A propaganda é que tal esquema ajudará entes federados (União, Estados e Municípios) a obter recursos advindos de créditos de difícil arrecadação. Essa é mais uma falsa propaganda! Somente créditos líquidos e certos, parcelados, que os contribuintes efetuam o seu pagamento todo mês à rede bancária, farão parte desse negócio. E mais: o que está sendo cedido é o fluxo do dinheiro que entra no banco!

Em resumo, um pacote de créditos garantidos é cedido a bancos privilegiados, que passam a ter o controle sobre a sua arrecadação. Contratos de cessão fiduciária desses créditos garantem a transferência da propriedade da arrecadação desses créditos aos bancos privilegiados, de forma definitiva!

Todo trabalho de cobrança e fiscalização desses créditos (anterior portanto ao seu pagamento) continuará a cargo dos órgãos públicos. A cessão definitiva acontece depois que os contribuintes pagam à rede bancária. E se algum contribuinte deixar de pagar, o ente federado terá que substituir tal crédito ou indenizar os bancos privilegiados!

Dessa forma, recursos garantidos que entrariam diretamente aos cofres públicos passam a ser desviados – ainda durante o seu percursos pela rede bancária – para “Contas Vinculadas” e, nestas, somente a metade é enviada aos cofres públicos. A outra metade é sequestrada e destinada para bancos privilegiados. Armaram o desvio “meio a meio” para dificultar a visualização do rombo de cerca de metade da arrecadação dos créditos cedidos!

No caso de Belo Horizonte, investigações realizadas pela CPI da PBH Ativos S/Aiv comprovaram que da arrecadação de créditos no montante de R$ 531 milhões (no período de 3 anos e 2 meses), apenas R$262 milhões chegaram aos cofres municipais, enquanto cerca de R$ 270 milhões foram sequestrados e destinados para o Banco BTG Pactual S/A.

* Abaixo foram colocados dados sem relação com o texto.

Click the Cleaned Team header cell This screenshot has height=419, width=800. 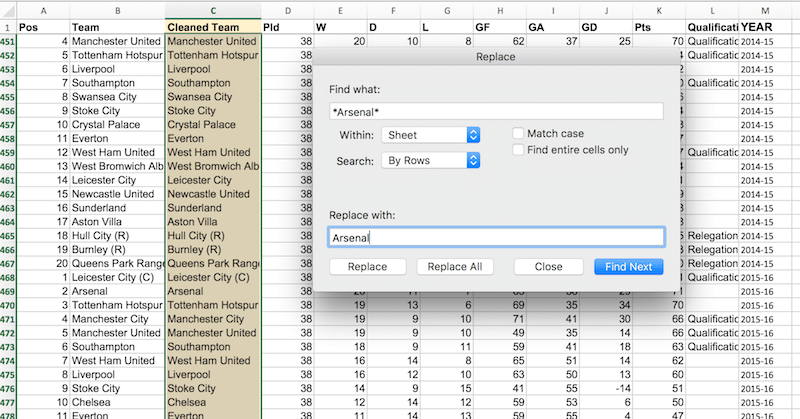coord(213,27)
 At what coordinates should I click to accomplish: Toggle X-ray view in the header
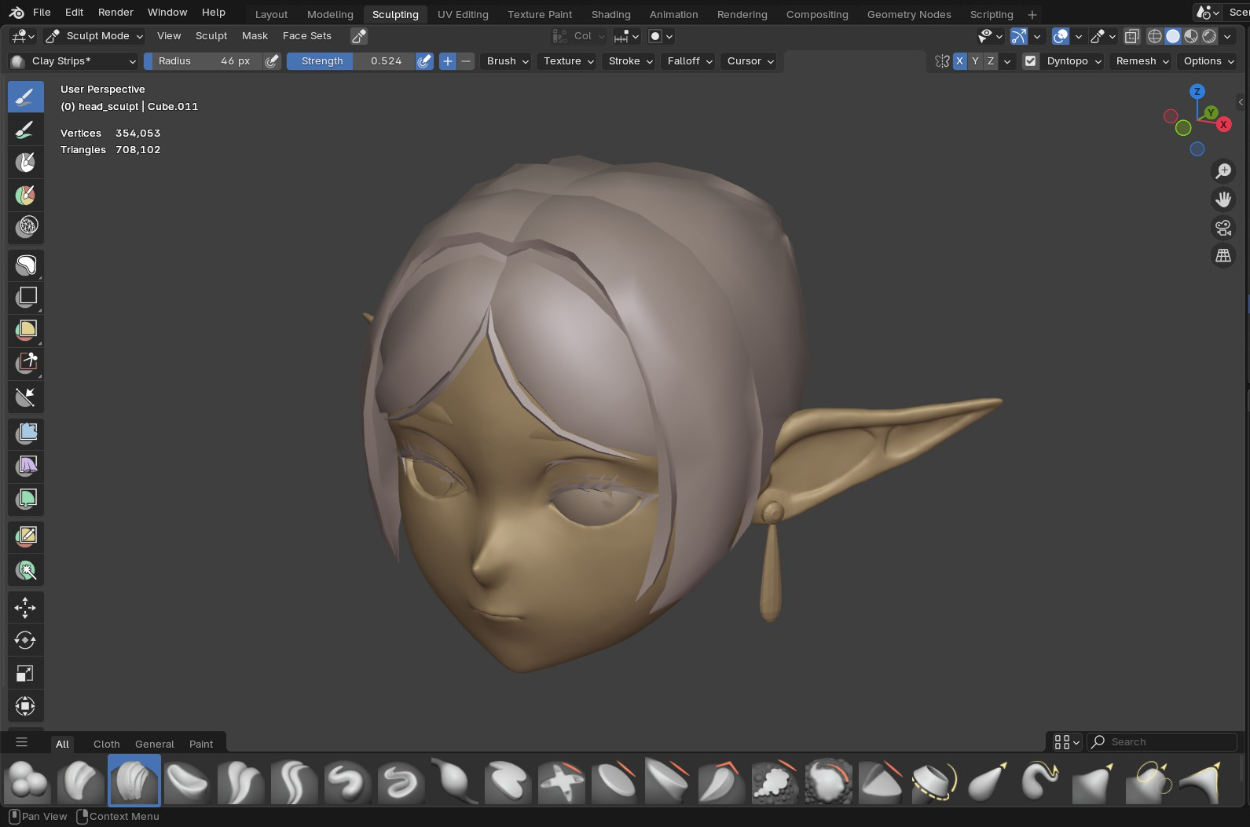(x=1132, y=36)
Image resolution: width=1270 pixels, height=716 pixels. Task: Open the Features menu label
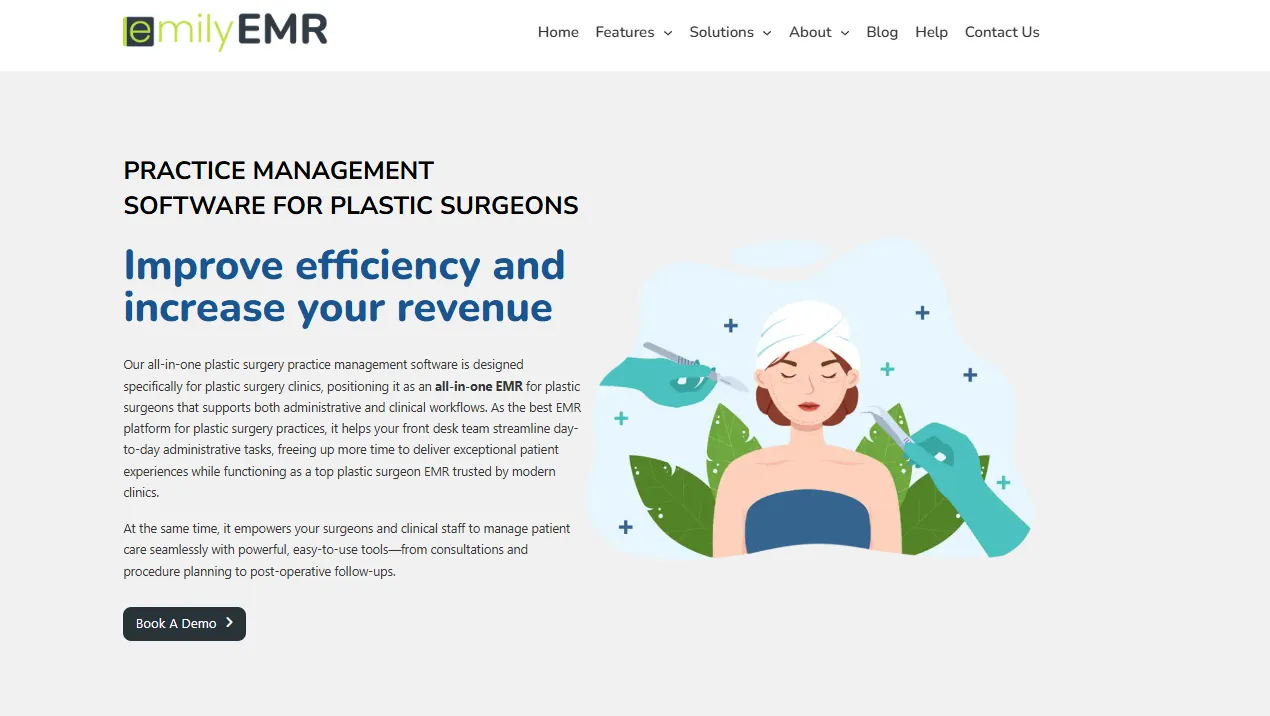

Esse rombo ficou camuflado por operação de crédito ilegal, não autorizada, que injetou inicialmente R$200 milhões no município. Porém, ainda que consideremos esses R$200 milhões, a perda comprovada no período foi de cerca de R$70 milhões, pois em vez de receber R$531 milhões o município recebeu apenas R$462 milhões. Ao longo dos anos, esse rombo crescerá exponencialmente. Além disso, o Município perdeu o controle sobre a arrecadação de todos os créditos cedidos.

Por tudo isso, apelamos pelo voto NÃO AO PLP 459/2017 (PLS 204/2016), pois tal projeto (a) atende exclusivamente aos interesses da especulação financeira com grave lesão ao interesse público; (b) contraria frontalmente os princípios da publicidade e transparência abrindo as portas para corrupção desenfreada; (c) significa a perda do controle sobre a parcela da arrecadação tributária cujo fluxo é cedido, com grave ofensa às normas de finanças públicas e lesão aos cofres públicos; (d) promove a antecipação de receita pública de forma extremamente onerosa e ilegal, gerando perdas financeiras vultosas e irreparáveis, além do comprometimento por tempo indefinido de todas as administrações e gerações futuras.

O Congresso Nacional não pode aprovar essa aberração.